== Work request ==
Reproduce the lines running from the one holding "Identify the location" through the one holding "chart-title: Oral cavity and pharynx is", inclusive, leaving out the pictures.
Material provided section start
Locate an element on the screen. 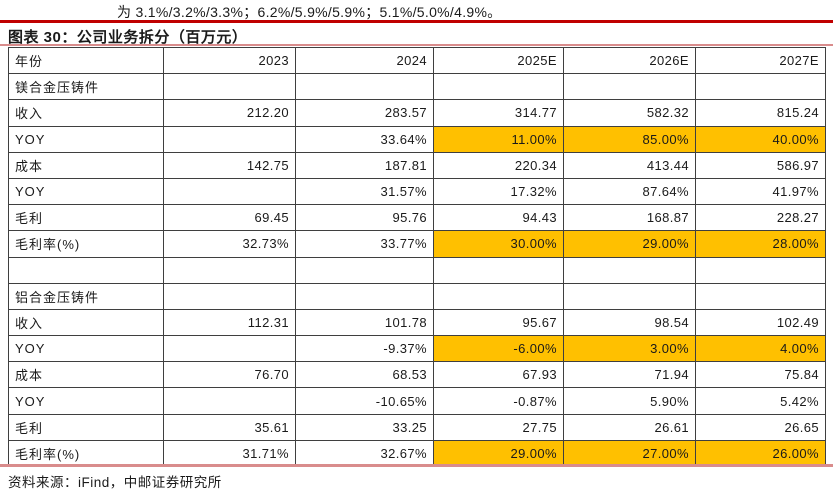  table-cell: 101.78 is located at coordinates (364, 322).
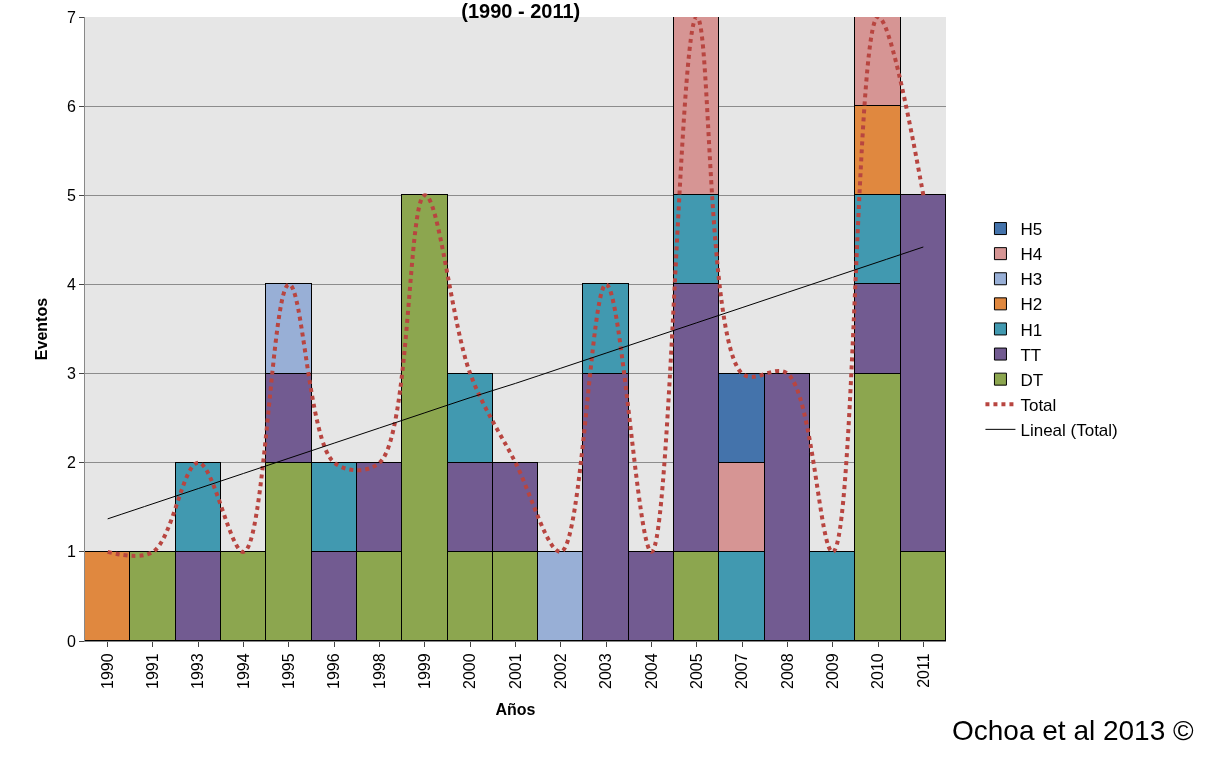  I want to click on y-tick-label: 5, so click(71, 195).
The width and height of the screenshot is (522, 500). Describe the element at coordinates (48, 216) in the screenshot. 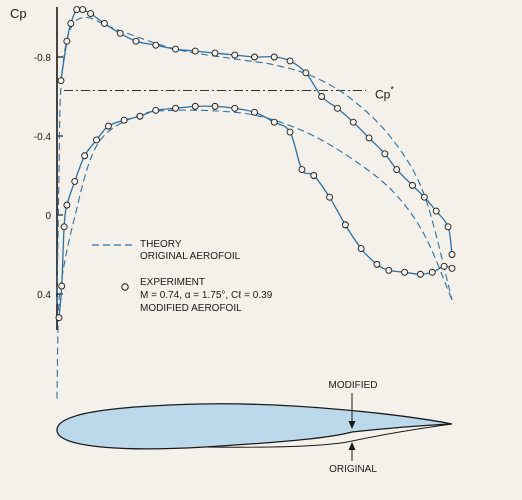

I see `y-tick-label: 0` at that location.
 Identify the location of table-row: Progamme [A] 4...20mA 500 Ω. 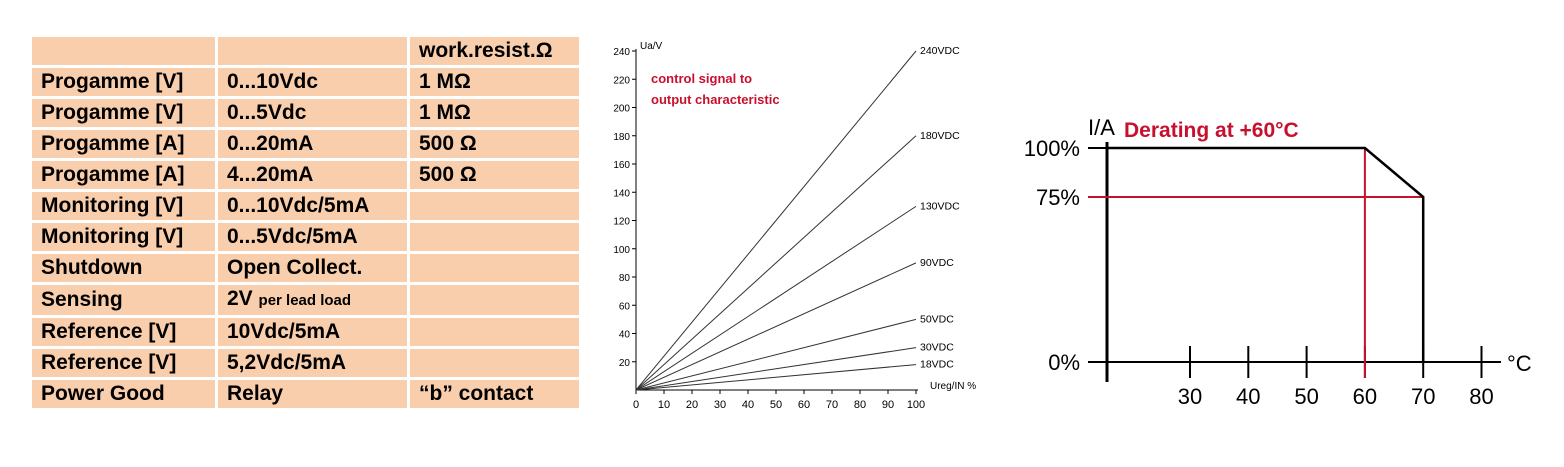
(306, 175).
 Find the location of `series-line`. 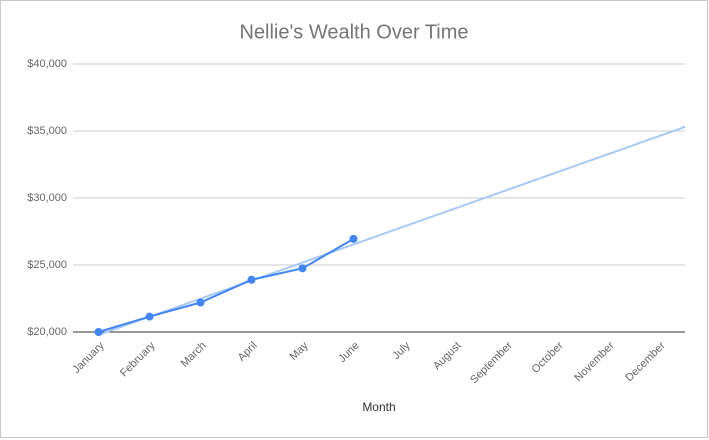

series-line is located at coordinates (226, 286).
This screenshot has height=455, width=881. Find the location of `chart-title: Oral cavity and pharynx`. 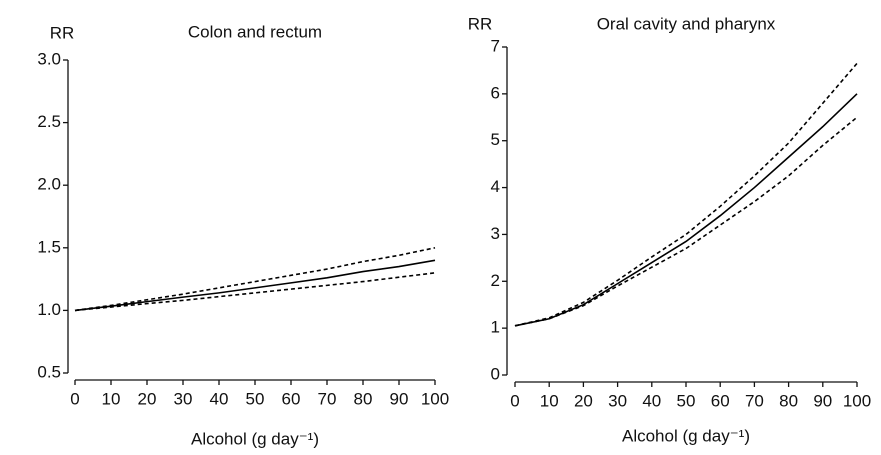

chart-title: Oral cavity and pharynx is located at coordinates (686, 24).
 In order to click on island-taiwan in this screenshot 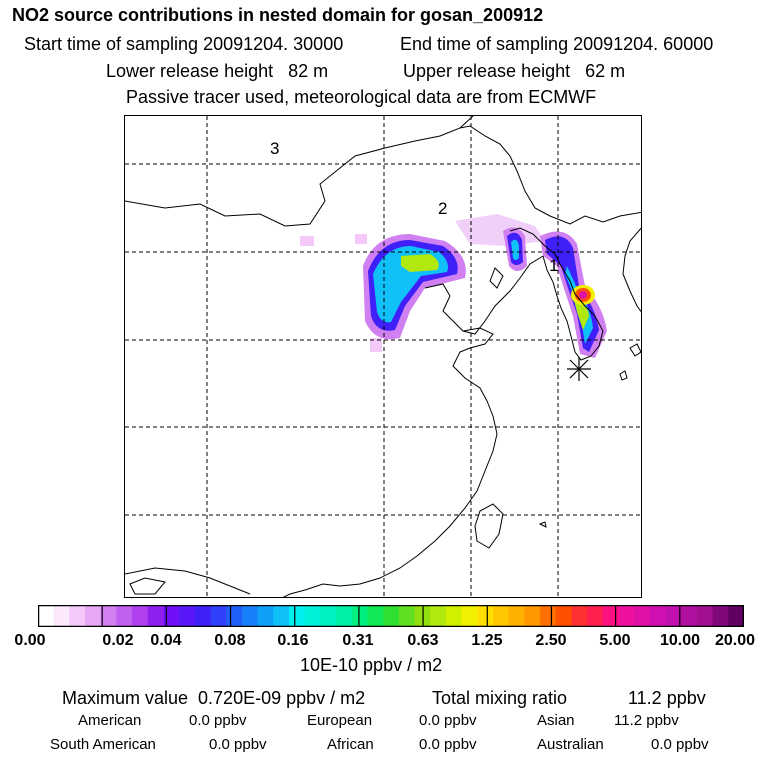, I will do `click(489, 526)`.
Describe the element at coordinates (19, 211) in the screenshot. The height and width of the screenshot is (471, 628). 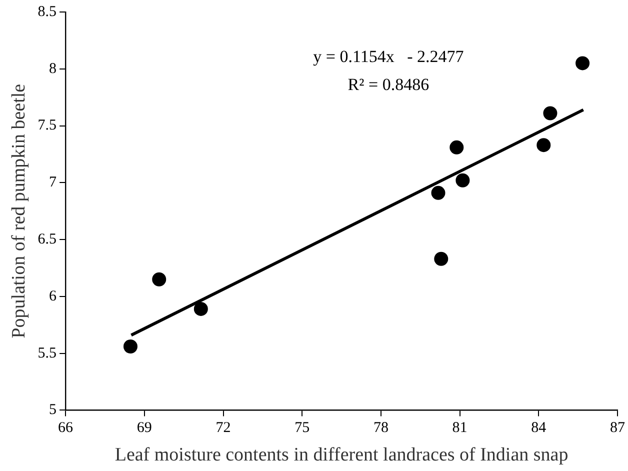
I see `y-axis-title: Population of red pumpkin beetle` at that location.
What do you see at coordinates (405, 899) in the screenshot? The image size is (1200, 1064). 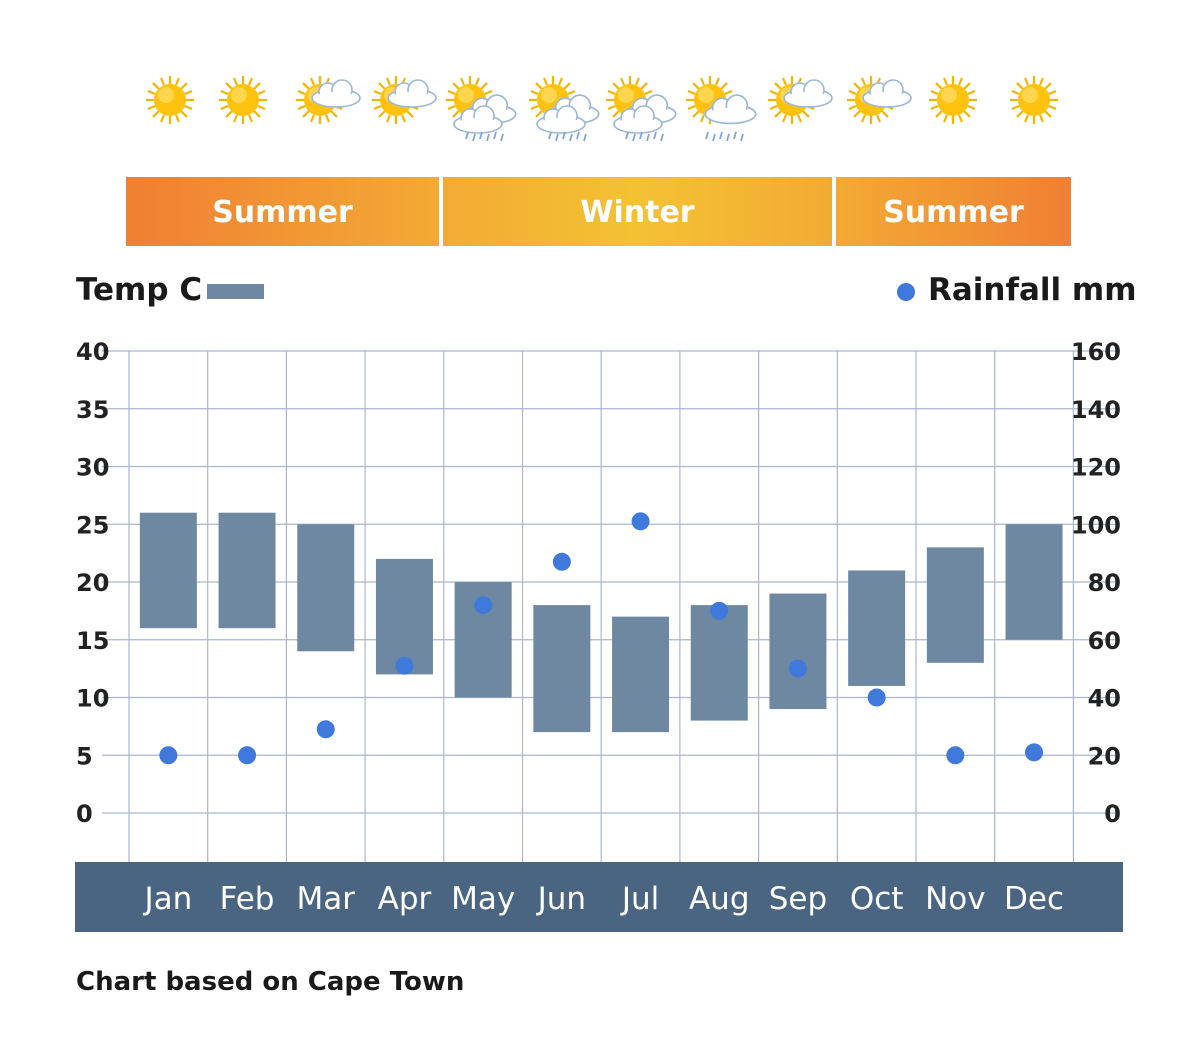 I see `month-label: Apr` at bounding box center [405, 899].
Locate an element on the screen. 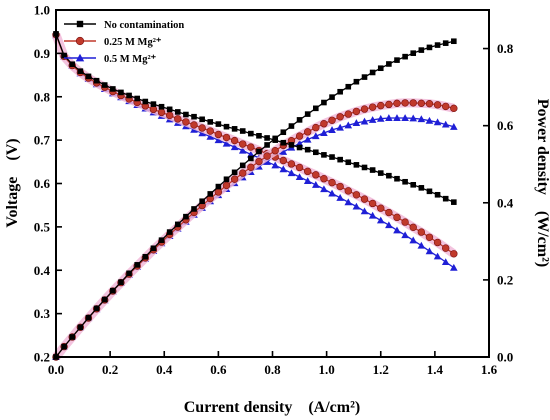  left-y-tick-label: 0.4 is located at coordinates (42, 270).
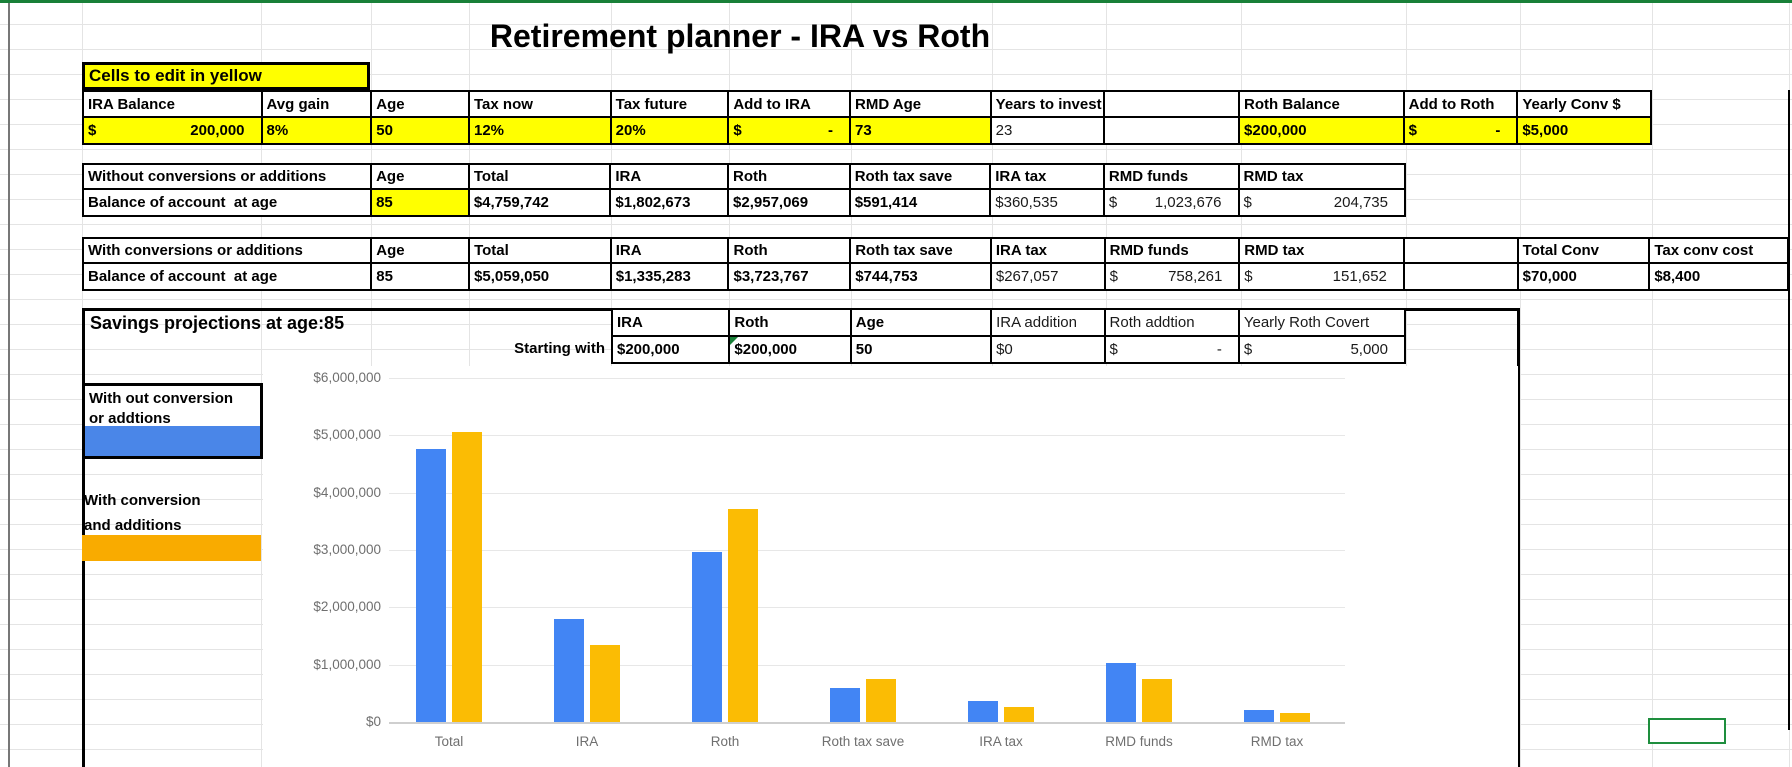 The image size is (1792, 767). I want to click on cell-age: 50, so click(421, 130).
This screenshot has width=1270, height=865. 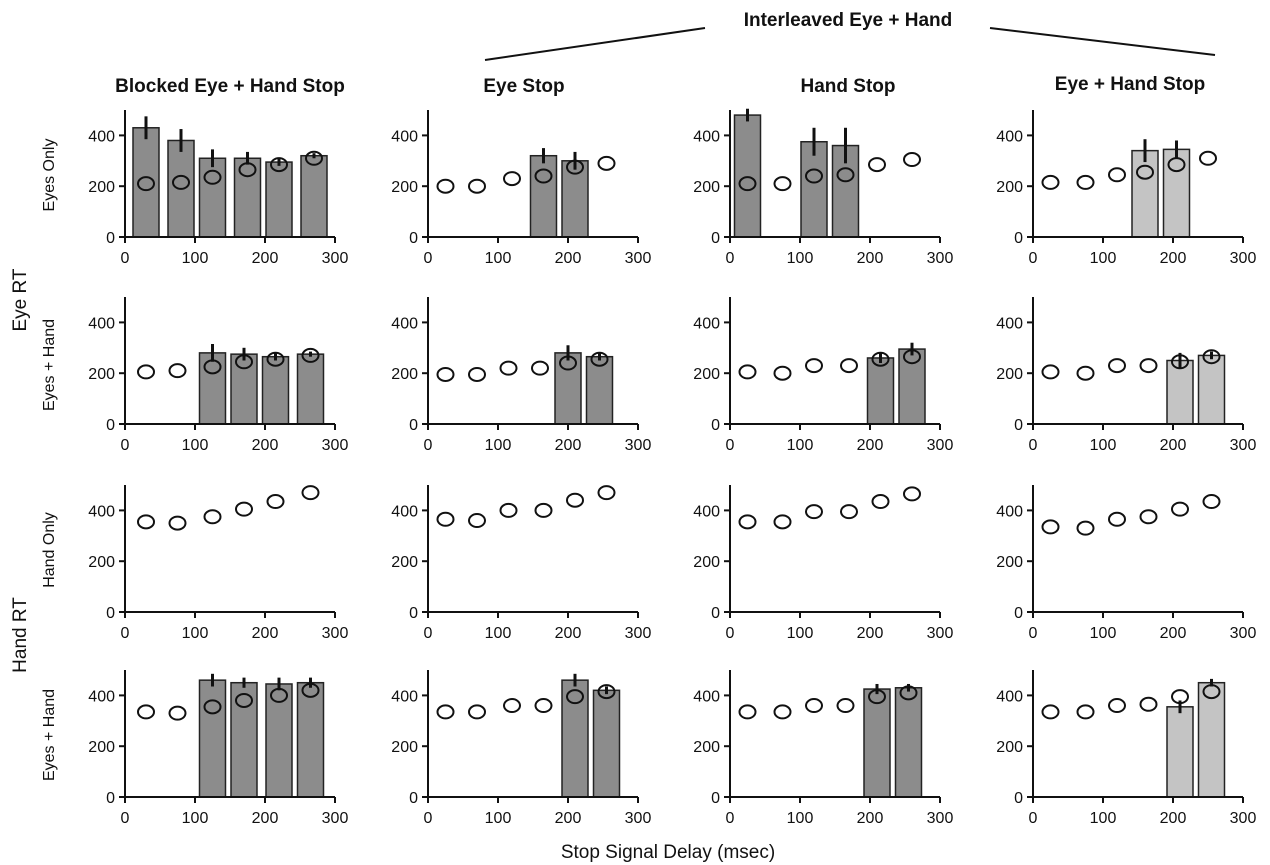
Material provided section end
== Answer ==
 Identify the location of table-row: Progamme [A] 4...20mA 500 Ω. 
(306, 175).
 Find the location of `series-line`. 

series-line is located at coordinates (226, 286).
This screenshot has height=455, width=881. Find the location of `chart-title: Oral cavity and pharynx`. 

chart-title: Oral cavity and pharynx is located at coordinates (686, 24).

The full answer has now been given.